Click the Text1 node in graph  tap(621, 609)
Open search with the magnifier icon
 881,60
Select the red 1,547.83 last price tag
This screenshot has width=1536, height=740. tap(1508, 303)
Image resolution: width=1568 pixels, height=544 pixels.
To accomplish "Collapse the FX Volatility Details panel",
---
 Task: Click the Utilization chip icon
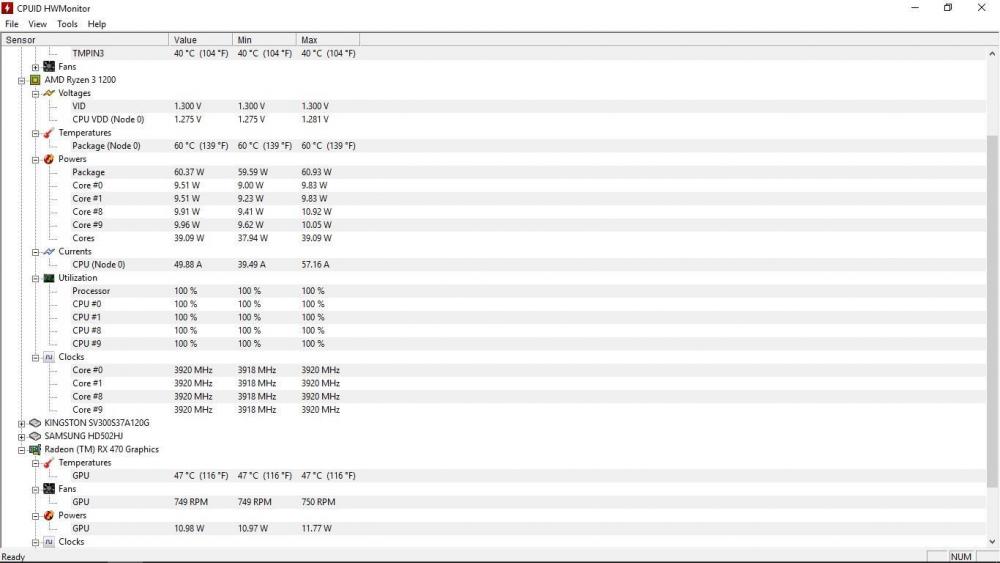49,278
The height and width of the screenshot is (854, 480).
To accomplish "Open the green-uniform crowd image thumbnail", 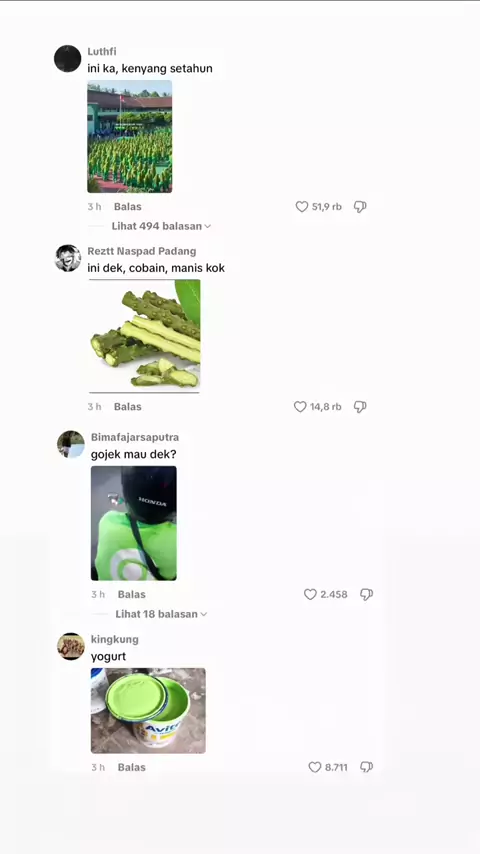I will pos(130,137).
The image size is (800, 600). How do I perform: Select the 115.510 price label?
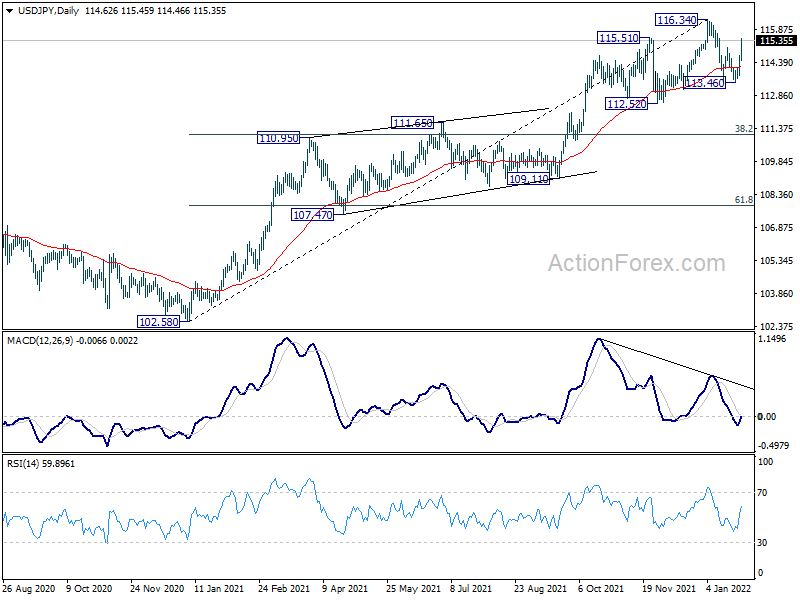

REQUIRED WORK —
The range runs from the line above containing "Open search with the magnifier icon" to the line containing "the FX Volatility", inclusive. Restate those lines word for word and no others.

TASK RESPONSE —
Open search with the magnifier icon
 881,60
Select the red 1,547.83 last price tag
This screenshot has width=1536, height=740. tap(1508, 303)
Image resolution: width=1568 pixels, height=544 pixels.
To accomplish "Collapse the FX Volatility Details panel",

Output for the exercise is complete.